While Secretary Panetta may not have been as out front on the issue as Gates, he has often spoken about the importance of the International Affairs Budget, even as he fought against budget cuts to his department. In a recent speech at the Center for a New American Security he observed, “As our country emerges from a decade of large-scale conflict, and confronts new fiscal constraints here at home, I frankly worry that our political system will prevent us from making the investments in diplomacy, and development that we need to ensure we protect America’s interests in these volatile regions of the world.”
There is reason to think that this view has become integrated into the Pentagon’s thinking. Support for civilian agencies appears to have been absorbed by the military leadership, particularly Chairman of the Joint Chiefs of Staff Gen. Martin Dempsey, who wrote in a joint letter with Secretary Panetta in support of the International Affairs Budget, “Military might alone cannot create stability. Additional civilian expertise is needed now. As we transition from rule of law- and development-focused missions in Iraq and Afghanistan, now is not the time to put the future at greater risk by reducing our diplomatic and development resources,”

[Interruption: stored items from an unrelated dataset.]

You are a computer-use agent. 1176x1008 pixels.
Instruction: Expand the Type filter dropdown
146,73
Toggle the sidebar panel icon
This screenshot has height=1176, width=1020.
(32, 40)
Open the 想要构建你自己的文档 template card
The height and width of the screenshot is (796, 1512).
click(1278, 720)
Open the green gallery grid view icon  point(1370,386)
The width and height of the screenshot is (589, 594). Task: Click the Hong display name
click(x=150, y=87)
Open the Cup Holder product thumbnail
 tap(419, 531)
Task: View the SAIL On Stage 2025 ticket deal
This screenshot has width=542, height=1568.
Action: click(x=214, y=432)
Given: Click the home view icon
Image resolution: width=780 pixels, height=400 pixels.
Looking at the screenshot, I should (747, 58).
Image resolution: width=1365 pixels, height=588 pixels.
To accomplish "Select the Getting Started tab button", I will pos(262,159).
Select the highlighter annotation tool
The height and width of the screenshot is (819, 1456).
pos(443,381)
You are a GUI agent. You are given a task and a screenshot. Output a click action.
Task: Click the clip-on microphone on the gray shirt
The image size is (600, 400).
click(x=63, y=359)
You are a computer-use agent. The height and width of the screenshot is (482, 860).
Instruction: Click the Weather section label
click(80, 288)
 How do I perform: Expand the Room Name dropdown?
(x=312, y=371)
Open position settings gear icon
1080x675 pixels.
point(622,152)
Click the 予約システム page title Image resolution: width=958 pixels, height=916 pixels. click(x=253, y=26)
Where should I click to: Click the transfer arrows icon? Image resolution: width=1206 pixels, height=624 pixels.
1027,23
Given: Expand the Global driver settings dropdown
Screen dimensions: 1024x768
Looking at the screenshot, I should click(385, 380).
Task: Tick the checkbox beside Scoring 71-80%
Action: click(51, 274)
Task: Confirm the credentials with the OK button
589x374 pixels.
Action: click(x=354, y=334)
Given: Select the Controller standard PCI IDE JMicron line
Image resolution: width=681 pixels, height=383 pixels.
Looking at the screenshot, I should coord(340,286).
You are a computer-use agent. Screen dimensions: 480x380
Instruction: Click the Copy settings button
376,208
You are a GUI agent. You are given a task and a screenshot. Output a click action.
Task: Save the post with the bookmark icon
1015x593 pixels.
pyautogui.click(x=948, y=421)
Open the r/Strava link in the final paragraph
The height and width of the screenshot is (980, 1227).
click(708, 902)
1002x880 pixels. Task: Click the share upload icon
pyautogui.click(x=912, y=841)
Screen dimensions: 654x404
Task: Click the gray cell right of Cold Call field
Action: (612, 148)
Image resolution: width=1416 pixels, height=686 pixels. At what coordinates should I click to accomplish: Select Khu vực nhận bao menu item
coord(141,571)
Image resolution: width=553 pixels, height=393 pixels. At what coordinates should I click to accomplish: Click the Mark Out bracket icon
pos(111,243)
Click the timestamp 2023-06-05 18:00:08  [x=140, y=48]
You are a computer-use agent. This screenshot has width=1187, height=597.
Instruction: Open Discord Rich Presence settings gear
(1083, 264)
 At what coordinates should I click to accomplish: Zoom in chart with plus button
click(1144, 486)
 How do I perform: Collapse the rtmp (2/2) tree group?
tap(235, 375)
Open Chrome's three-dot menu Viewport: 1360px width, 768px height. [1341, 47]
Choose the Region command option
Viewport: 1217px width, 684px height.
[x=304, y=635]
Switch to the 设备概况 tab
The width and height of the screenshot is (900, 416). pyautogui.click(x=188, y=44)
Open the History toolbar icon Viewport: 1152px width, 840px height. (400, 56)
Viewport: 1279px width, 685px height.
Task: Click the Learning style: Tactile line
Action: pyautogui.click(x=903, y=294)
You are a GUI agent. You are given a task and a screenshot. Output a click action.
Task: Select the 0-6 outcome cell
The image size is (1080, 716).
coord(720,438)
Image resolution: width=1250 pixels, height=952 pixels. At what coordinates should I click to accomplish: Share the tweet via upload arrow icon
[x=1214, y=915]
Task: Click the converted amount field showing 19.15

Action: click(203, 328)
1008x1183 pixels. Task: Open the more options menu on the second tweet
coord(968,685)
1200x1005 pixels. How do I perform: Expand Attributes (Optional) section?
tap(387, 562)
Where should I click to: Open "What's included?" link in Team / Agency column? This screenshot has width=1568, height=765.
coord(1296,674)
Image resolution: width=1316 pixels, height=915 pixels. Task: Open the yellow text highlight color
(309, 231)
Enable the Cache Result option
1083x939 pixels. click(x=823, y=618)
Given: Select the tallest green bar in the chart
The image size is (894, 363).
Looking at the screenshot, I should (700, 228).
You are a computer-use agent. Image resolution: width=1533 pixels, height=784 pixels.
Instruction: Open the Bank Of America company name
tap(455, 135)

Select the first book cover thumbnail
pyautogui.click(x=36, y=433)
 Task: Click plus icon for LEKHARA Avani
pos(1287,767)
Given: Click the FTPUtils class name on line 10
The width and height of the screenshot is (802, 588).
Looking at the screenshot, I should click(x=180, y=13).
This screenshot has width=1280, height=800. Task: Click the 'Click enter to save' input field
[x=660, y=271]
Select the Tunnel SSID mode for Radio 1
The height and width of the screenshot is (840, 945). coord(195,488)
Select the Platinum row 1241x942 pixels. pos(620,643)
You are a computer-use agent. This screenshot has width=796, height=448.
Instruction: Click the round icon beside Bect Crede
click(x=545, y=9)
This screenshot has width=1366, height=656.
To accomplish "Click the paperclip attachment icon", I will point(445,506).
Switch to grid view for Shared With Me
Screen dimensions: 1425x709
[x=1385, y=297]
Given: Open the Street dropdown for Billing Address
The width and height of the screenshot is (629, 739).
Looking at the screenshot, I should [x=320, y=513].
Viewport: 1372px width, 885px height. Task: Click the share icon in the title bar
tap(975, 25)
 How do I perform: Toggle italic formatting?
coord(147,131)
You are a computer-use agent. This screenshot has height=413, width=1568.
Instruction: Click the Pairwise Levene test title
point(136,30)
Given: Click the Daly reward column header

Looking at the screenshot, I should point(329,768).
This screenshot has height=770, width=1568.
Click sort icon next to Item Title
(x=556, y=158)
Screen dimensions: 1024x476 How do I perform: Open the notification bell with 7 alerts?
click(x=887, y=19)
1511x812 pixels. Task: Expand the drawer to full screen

Many names have been floated as potential replacements for Panetta, such as Senate Foreign Relations Committee chairman Sen. John Kerry (D-MA), former Undersecretary of Defense for Policy Michele Flournoy, former Sen. Chuck Hagel (R-NE), and current Deputy Defense Secretary Ash Carter. Regardless of the nominee, the world remains a dangerous place and the next Defense Secretary will need to build on the legacy of Secretaries Gates and Panetta on the importance of the International Affairs Budget. As the United States draws down its military and transitions to civilian missions in Iraq and Afghanistan, we will be asking more not less from our diplomats and development professionals who will largely be responsible for America’s national security in the next four years.